Who doesn’t like chocolate? Although you all feel guilty when you realize that you’ve just finished the whole pack of M&Ms, research shows that on top of reducing the risk of strokes and protecting your skin from the sun, chocolate actually improves your memory and abstract thinking as well.
Psychologist Merrill Elias decided to ask participants of the Maine-Syracuse Longitudinal Study about their diets. Georgina Crichton, a nutrition researcher at the University of South Australia, lead the research analysis; she recognized that the study presented an opportunity to examine the effects chocolate have on the brain.

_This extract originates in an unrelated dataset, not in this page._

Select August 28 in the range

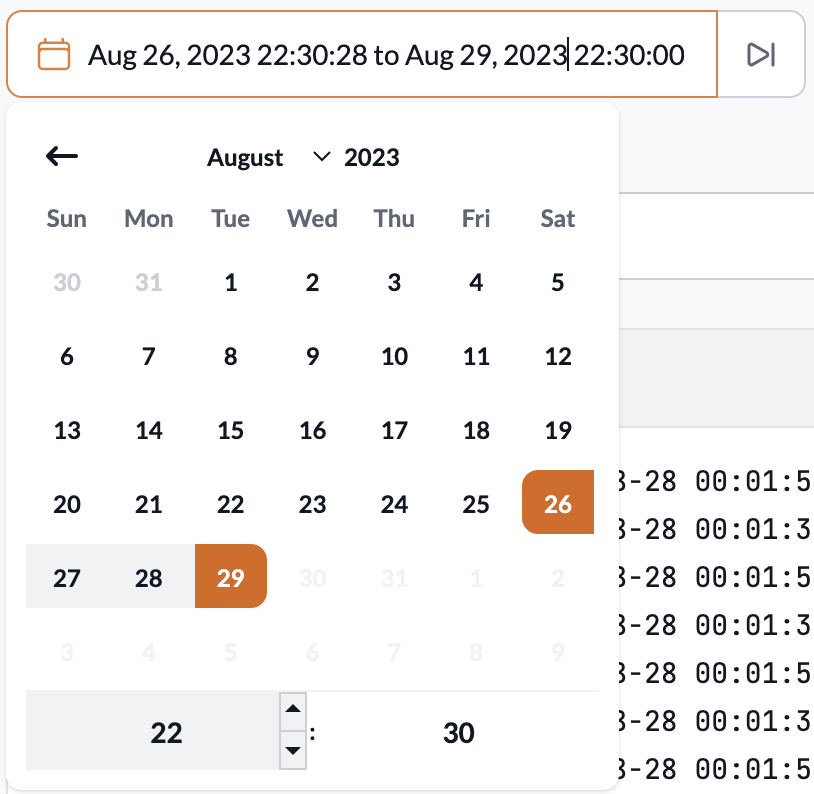[149, 578]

The participants took cognitive tests and the mean score was higher for the participants who ate chocolate at least once a week. The results showed that eating chocolate was linked with superior brain function. Mr. Elias said that the benefits are such as
“remembering a phone number, or your shopping list, or being able to do two things at once, like talking and driving at the same time.”
In order to prove that chocolate actually improves brain functions and making sure it wasn’t that smarter people simply tend to eat more chocolate, the researchers studied 333 participants with tested cognitive abilities at an average of 18 years. Mr. Elias suggested that “our study definitely indicates that the direction is not that cognitive ability affects chocolate consumption, but that chocolate consumption affects cognitive ability”
However, Mr. Elias emphasized that they weren’t suggesting people stuffing their faces in chocolates all day and all week, nor replacing regular meals with chocolate. What we can say for now is that you can eat small amounts of chocolate without guilt because it brings benefits, but for those to occur, you should maintain a normal healthy balanced diet.